== What needs to be done ==
Starting at the first line of the material below and stopping after the line that includes "Given: Compose a", write the lines out again exactly. Drop any pictures.

━━━ Data ━━━

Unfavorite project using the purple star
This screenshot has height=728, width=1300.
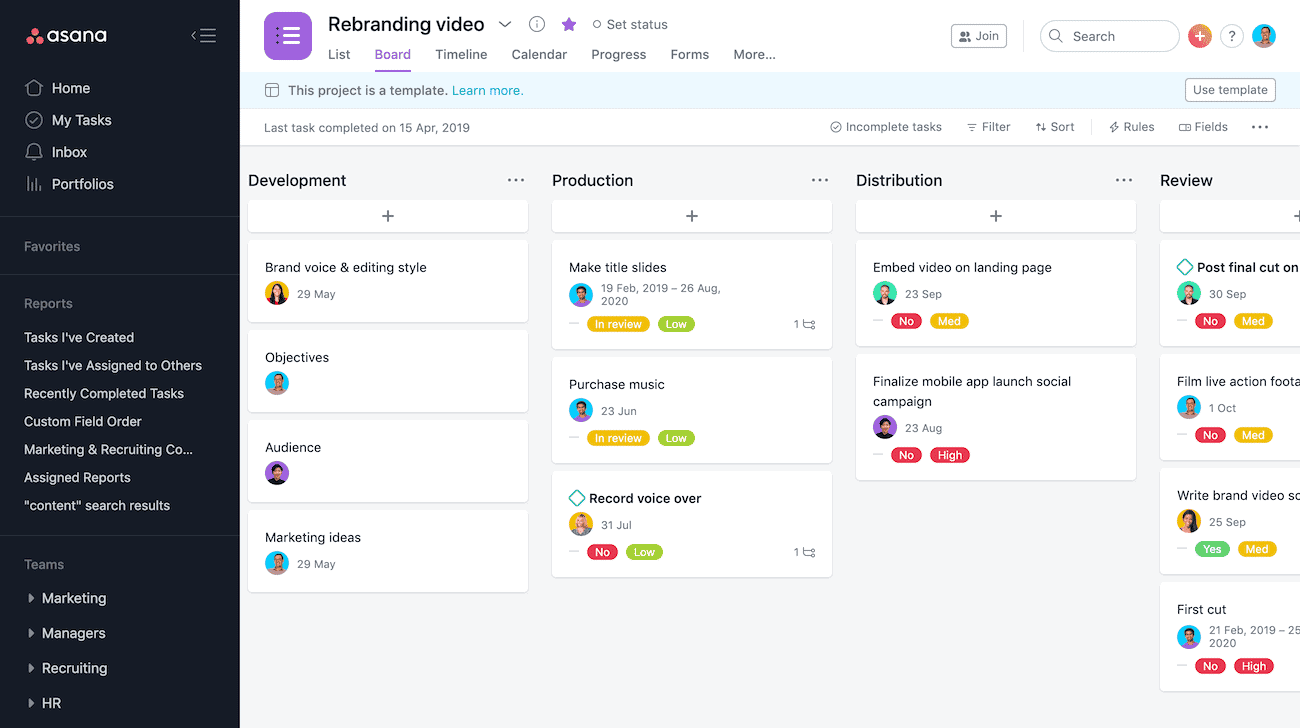point(569,24)
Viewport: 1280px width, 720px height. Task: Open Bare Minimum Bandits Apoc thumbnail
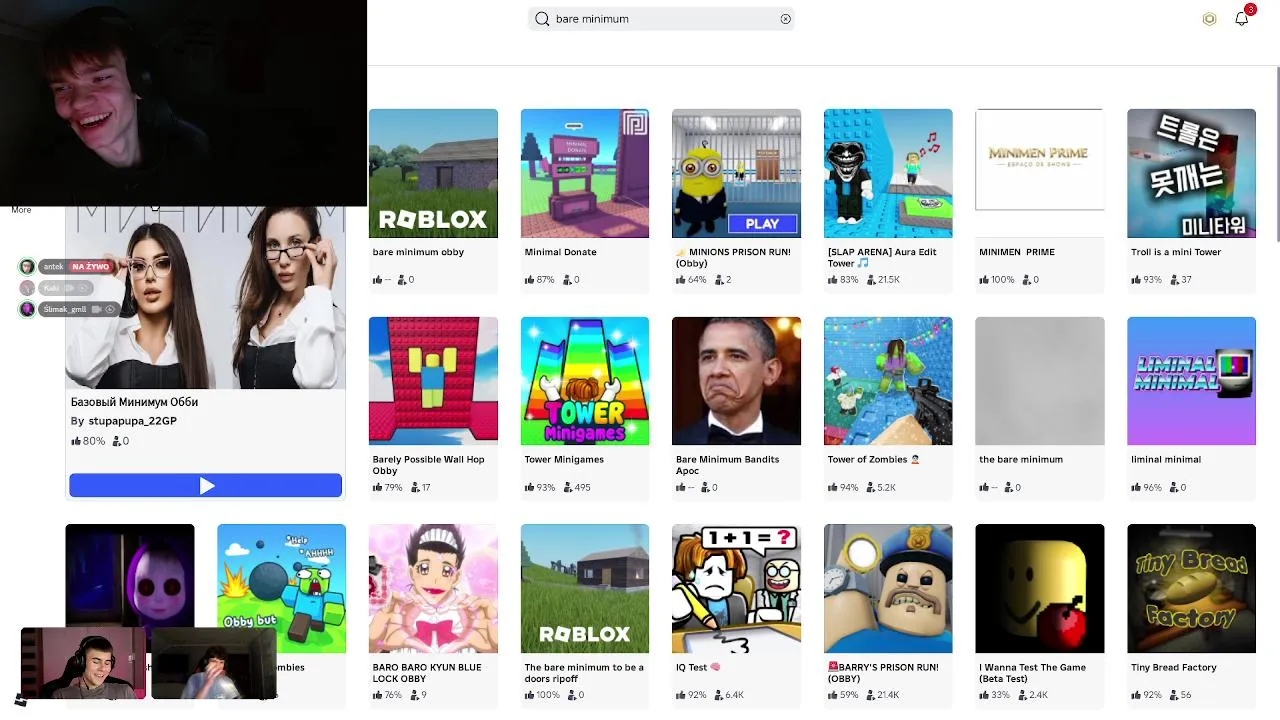[x=736, y=381]
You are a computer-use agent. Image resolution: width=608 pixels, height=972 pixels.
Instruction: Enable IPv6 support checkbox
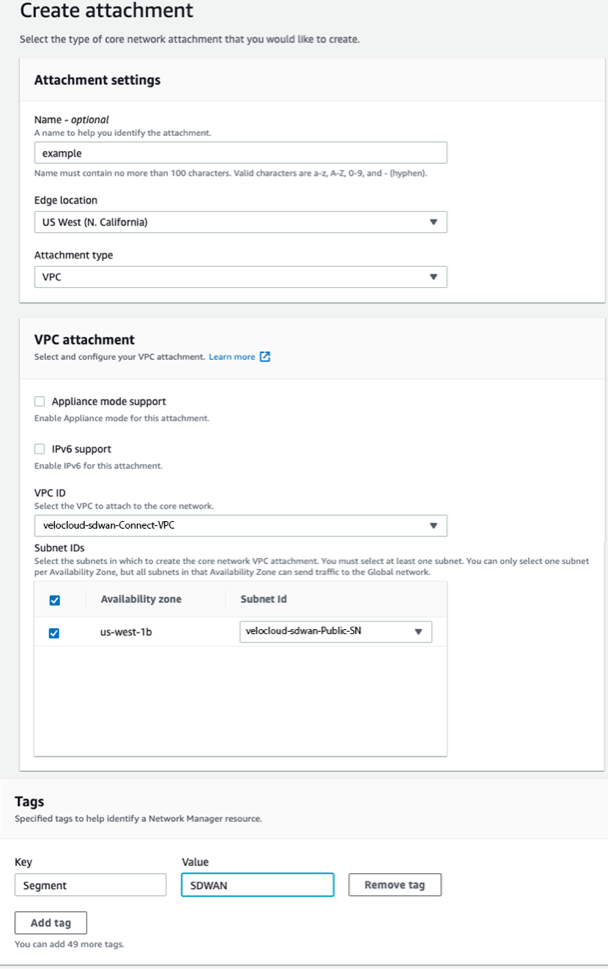coord(40,450)
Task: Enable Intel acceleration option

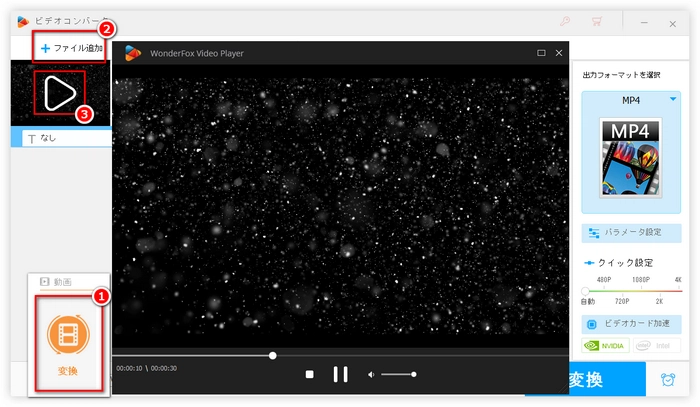Action: click(x=657, y=346)
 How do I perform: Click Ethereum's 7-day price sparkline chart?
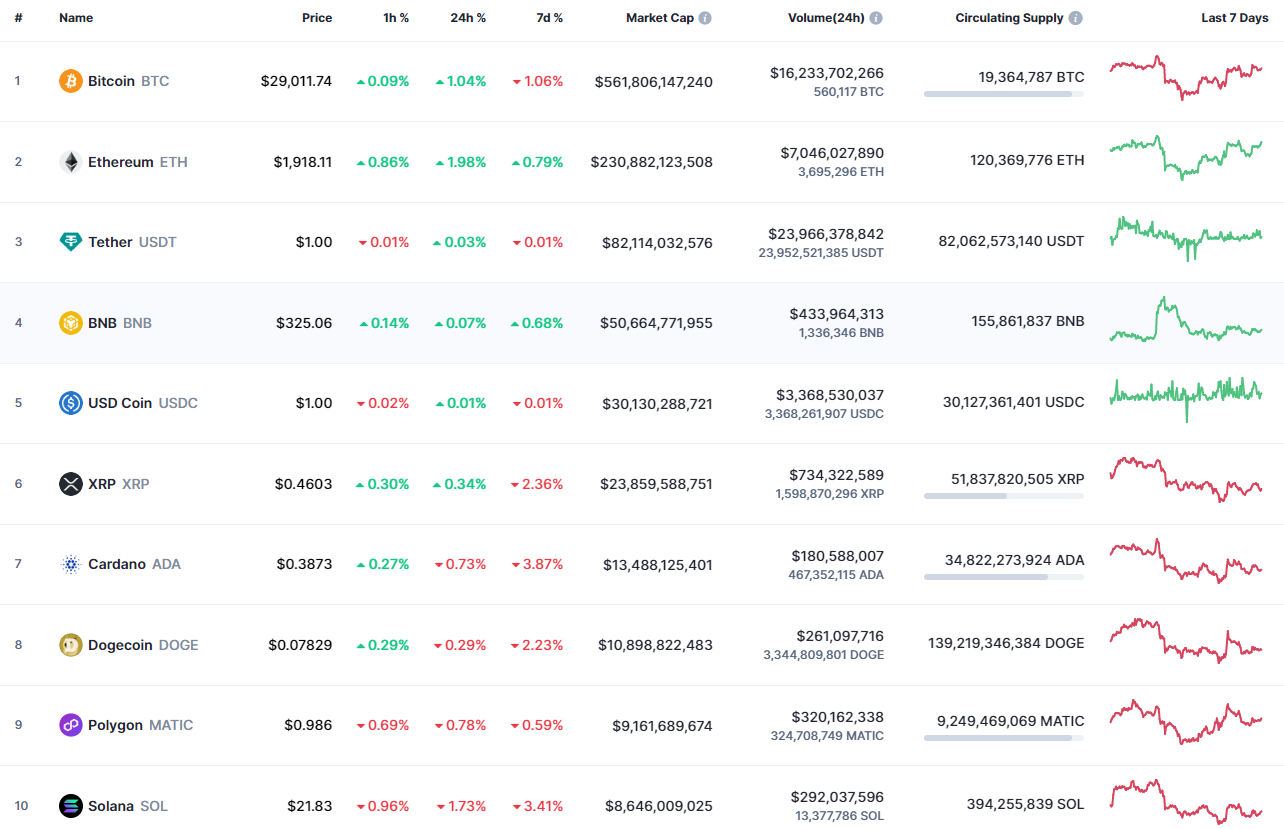(x=1185, y=160)
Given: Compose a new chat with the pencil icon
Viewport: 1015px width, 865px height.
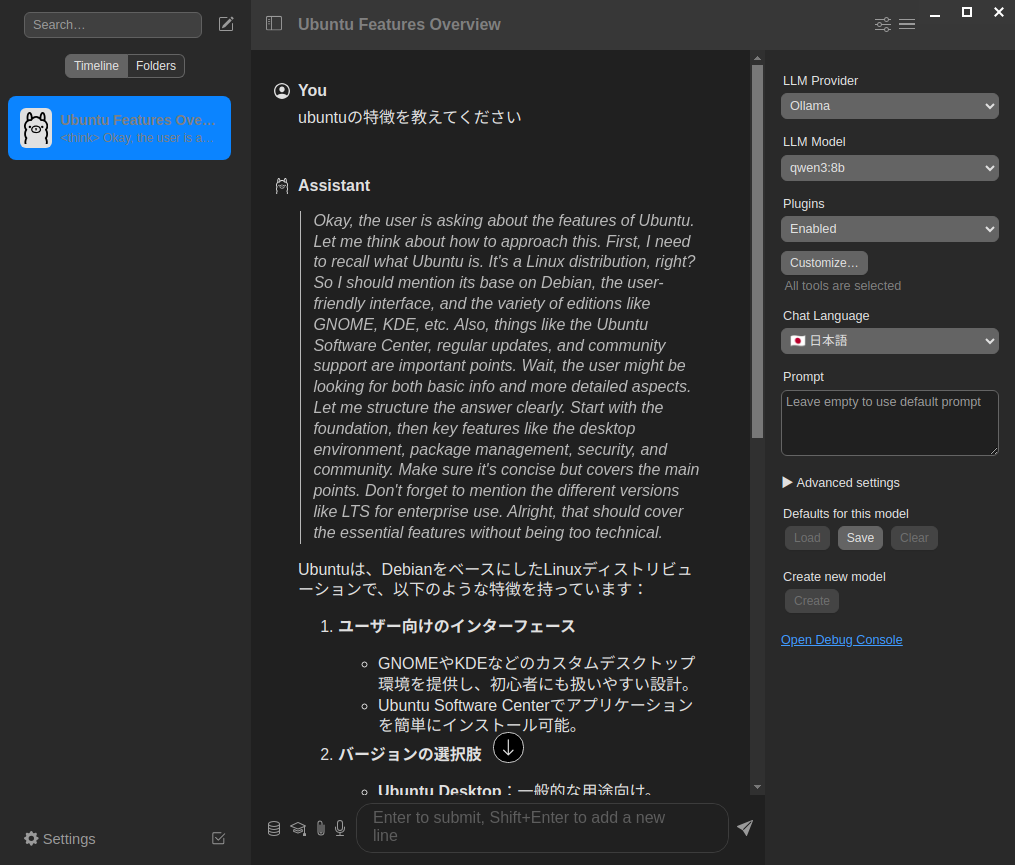Looking at the screenshot, I should (x=226, y=23).
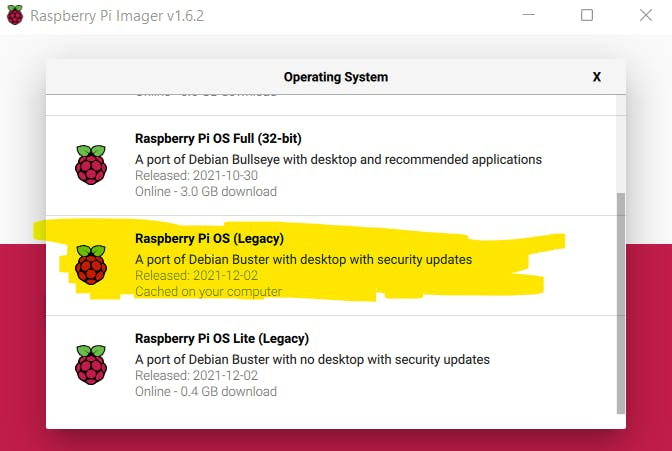Click the "Online - 3.0 GB download" text
This screenshot has height=451, width=672.
(206, 191)
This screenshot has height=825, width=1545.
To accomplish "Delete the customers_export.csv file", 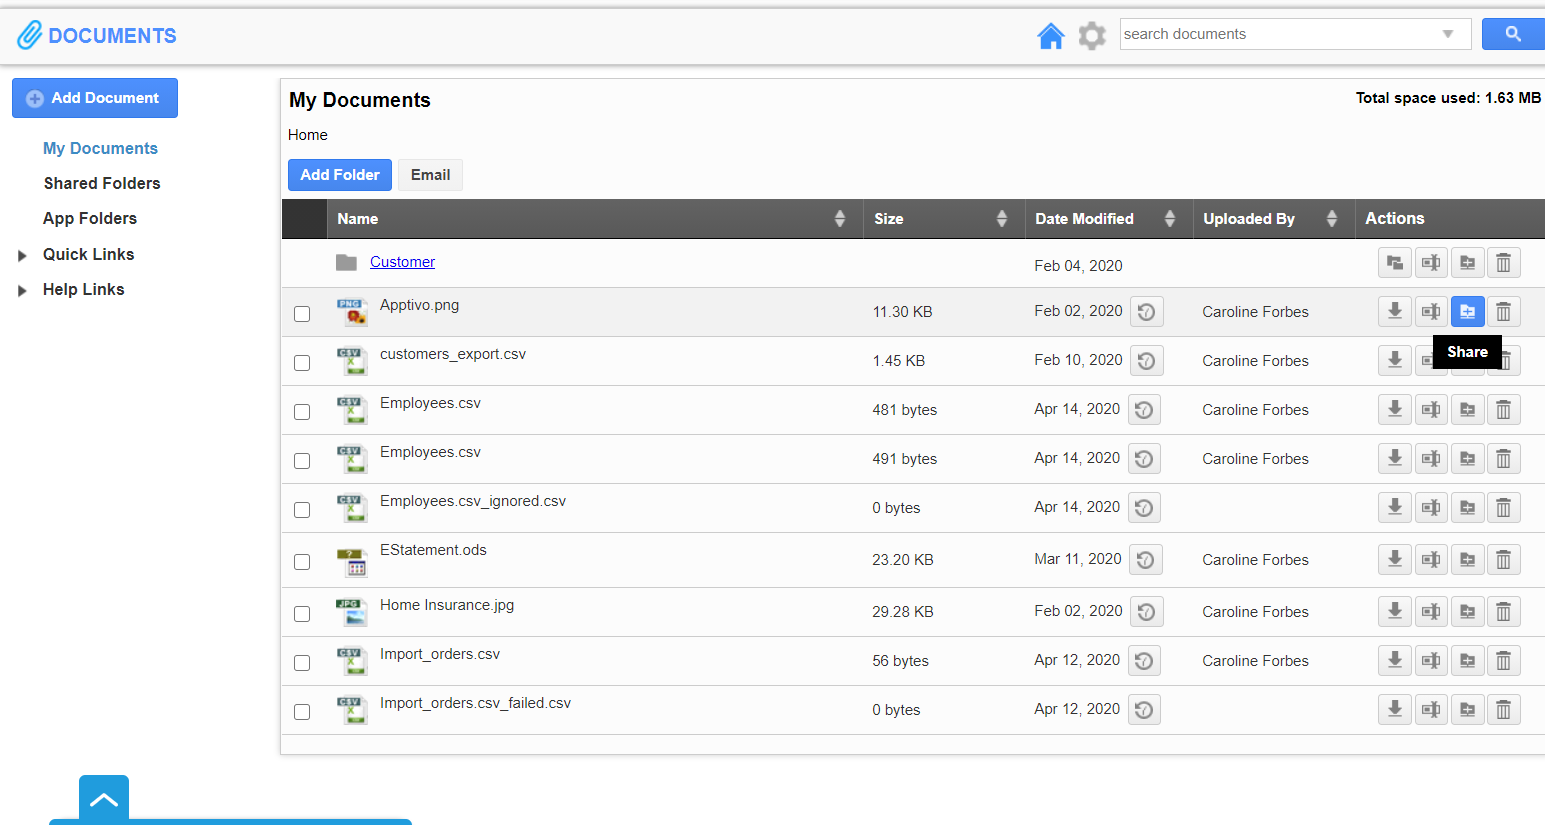I will 1503,360.
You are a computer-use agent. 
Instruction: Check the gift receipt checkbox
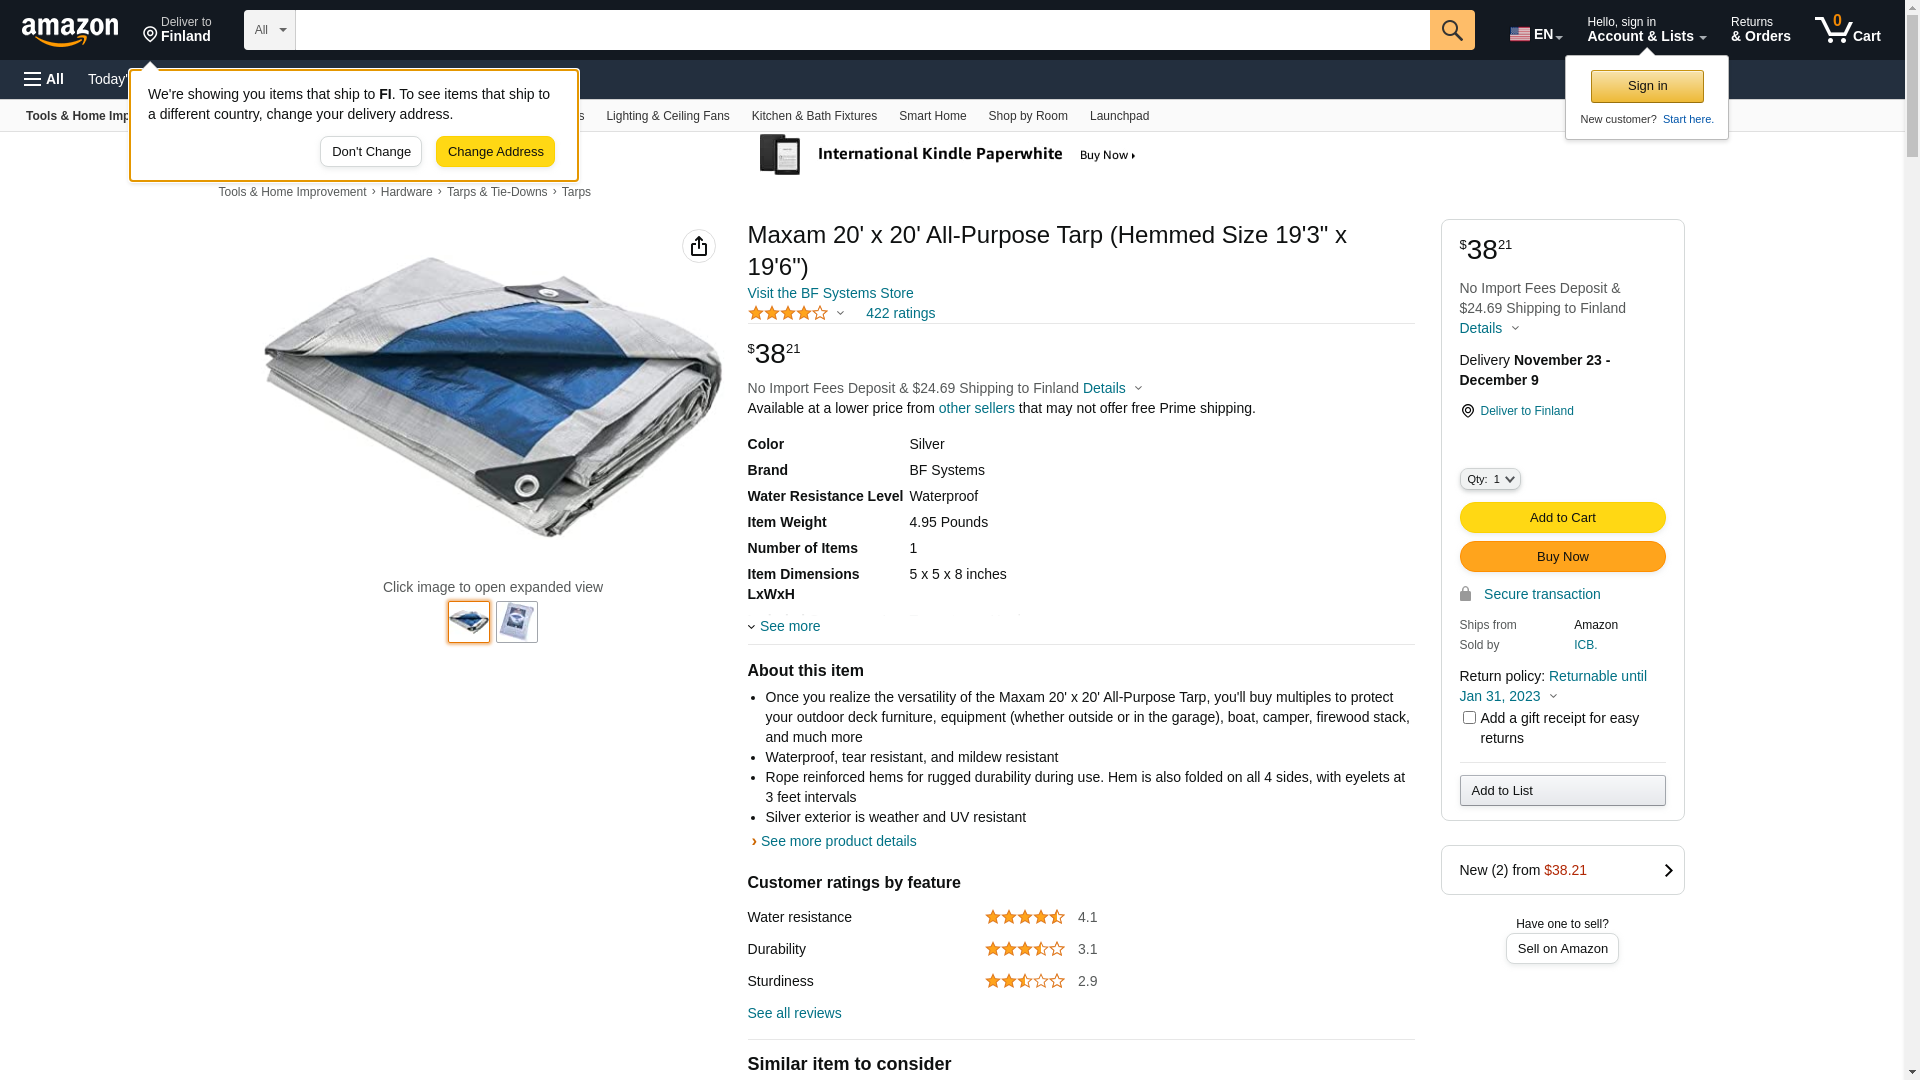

━━━

== Response below ==
Unfavorite project using the purple star
This screenshot has height=728, width=1300.
point(569,24)
Viewport: 1280px width, 720px height. Task: Open Bare Minimum Bandits Apoc thumbnail
[x=736, y=381]
You are a computer-use agent. Image resolution: width=608 pixels, height=972 pixels.
Instruction: Enable IPv6 support checkbox
coord(40,450)
Task: Enable Intel acceleration option

Action: click(x=657, y=346)
 How do I perform: Click Ethereum's 7-day price sparkline chart?
(x=1185, y=160)
Given: Compose a new chat with the pencil icon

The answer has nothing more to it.